» LISTED RECORDS
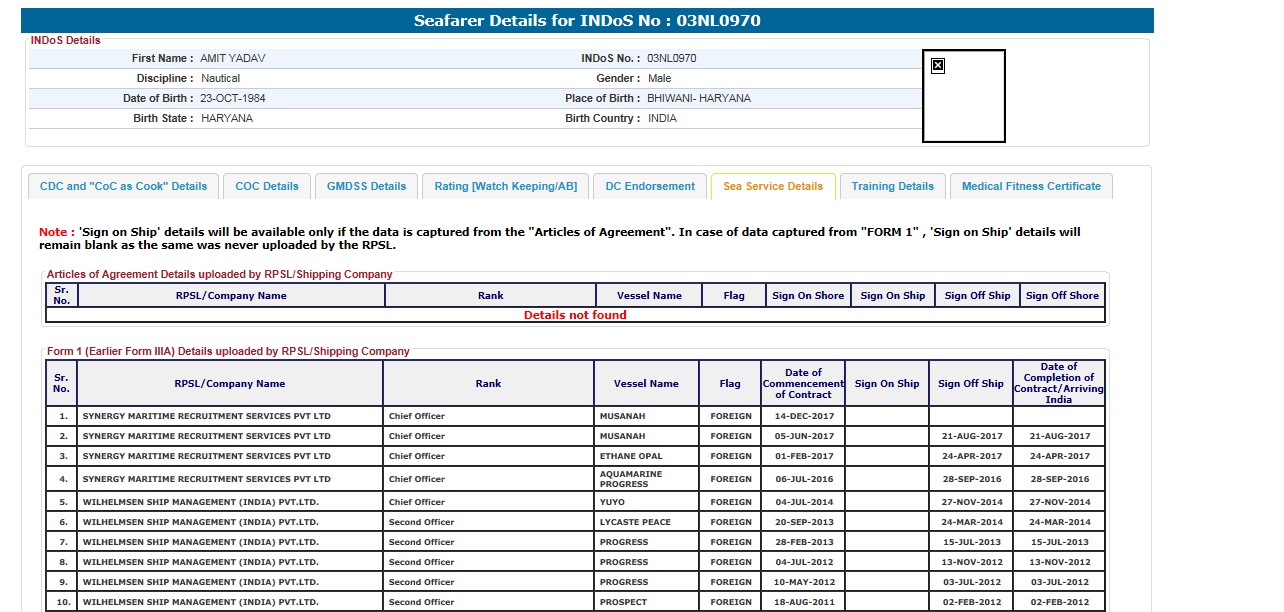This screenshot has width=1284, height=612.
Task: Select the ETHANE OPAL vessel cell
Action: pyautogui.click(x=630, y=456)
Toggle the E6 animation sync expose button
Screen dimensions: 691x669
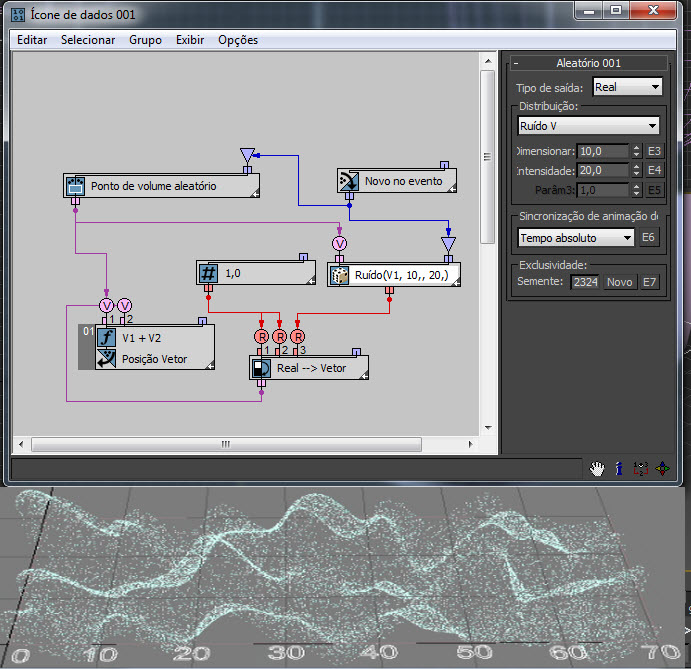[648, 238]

» WORK TO DO
Pull every line of text from the data above, word for word, and leave the pictures out of your answer.

» TASK RESPONSE
This screenshot has width=1284, height=612.
Task: Select the ETHANE OPAL vessel cell
Action: pyautogui.click(x=630, y=456)
Toggle the E6 animation sync expose button
Screen dimensions: 691x669
[648, 238]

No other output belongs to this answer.